• _Supplied records_
=== Section Start ===
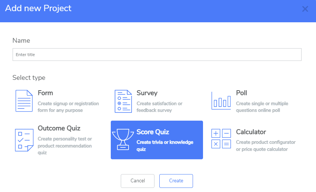Click the Create button

(x=176, y=181)
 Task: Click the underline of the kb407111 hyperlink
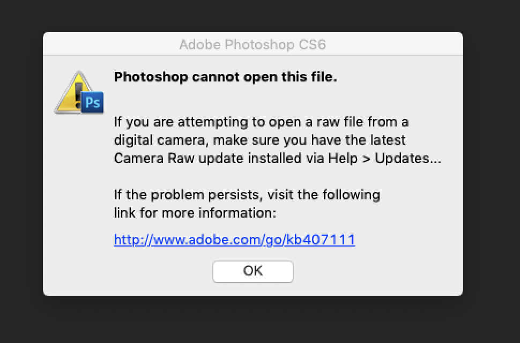234,246
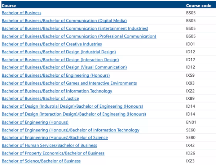Open Human Services/Bachelor of Business link
216x166 pixels.
(x=49, y=145)
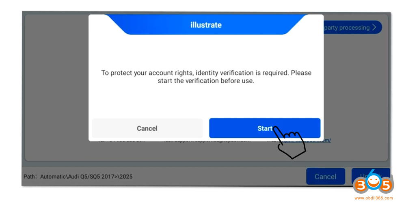Click the illustrate dialog title header
Screen dimensions: 406x216
(206, 25)
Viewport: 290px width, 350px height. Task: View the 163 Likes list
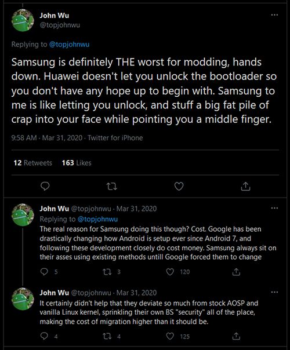coord(77,163)
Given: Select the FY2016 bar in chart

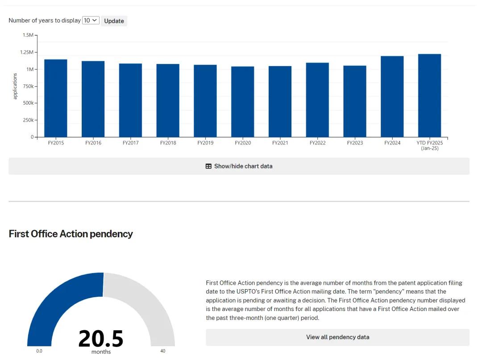Looking at the screenshot, I should click(x=93, y=99).
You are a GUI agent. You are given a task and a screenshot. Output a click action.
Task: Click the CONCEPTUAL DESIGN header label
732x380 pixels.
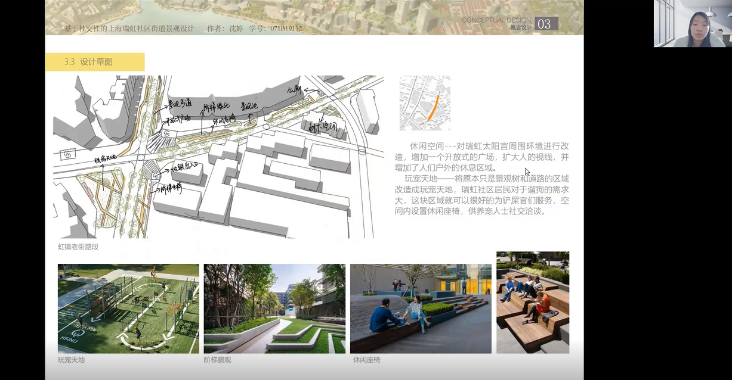pos(496,20)
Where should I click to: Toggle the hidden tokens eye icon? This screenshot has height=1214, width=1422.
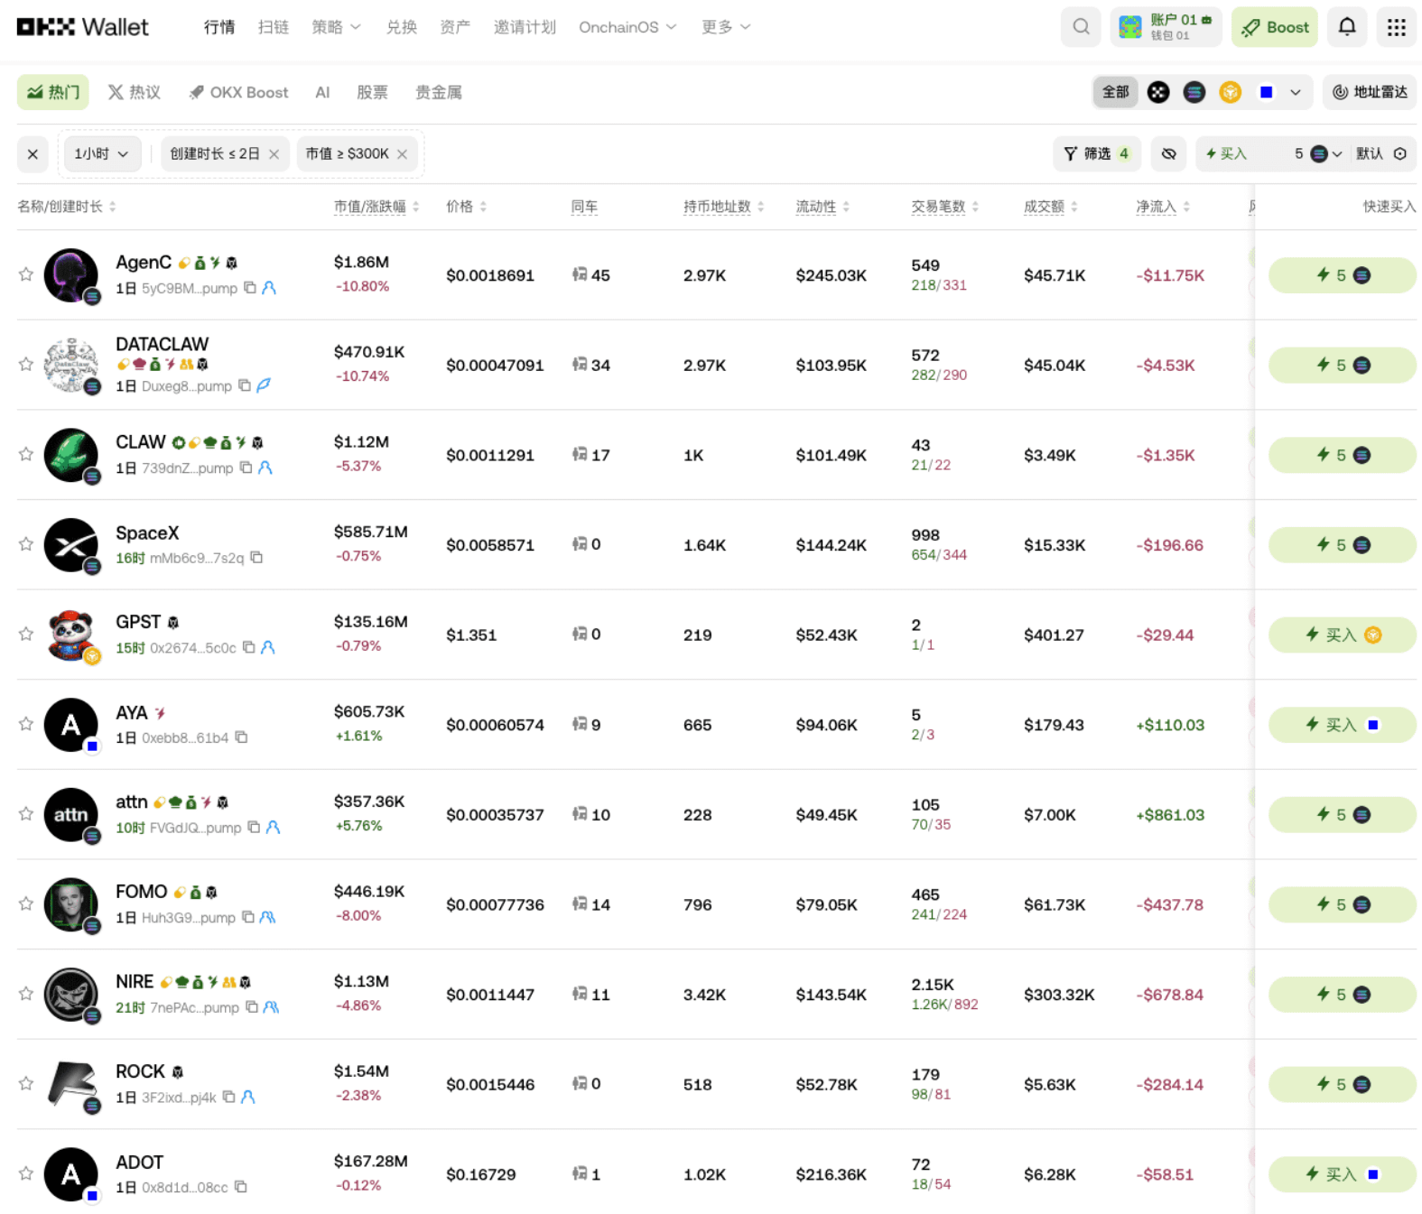tap(1168, 154)
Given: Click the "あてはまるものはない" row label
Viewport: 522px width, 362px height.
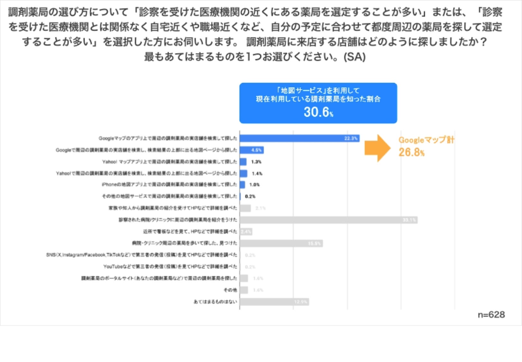Looking at the screenshot, I should click(215, 302).
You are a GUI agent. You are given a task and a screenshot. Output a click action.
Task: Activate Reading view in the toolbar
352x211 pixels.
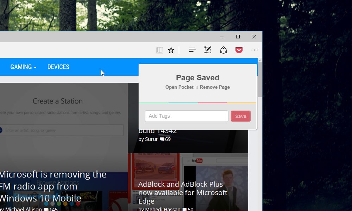coord(159,50)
=== Section End ===
• _To do_
Among the records, find all lines that include the string "label" and return them.

• _Exercise result_
Task: Click the CONCEPTUAL DESIGN header label
Given: Click the "あてはまるものはない" row label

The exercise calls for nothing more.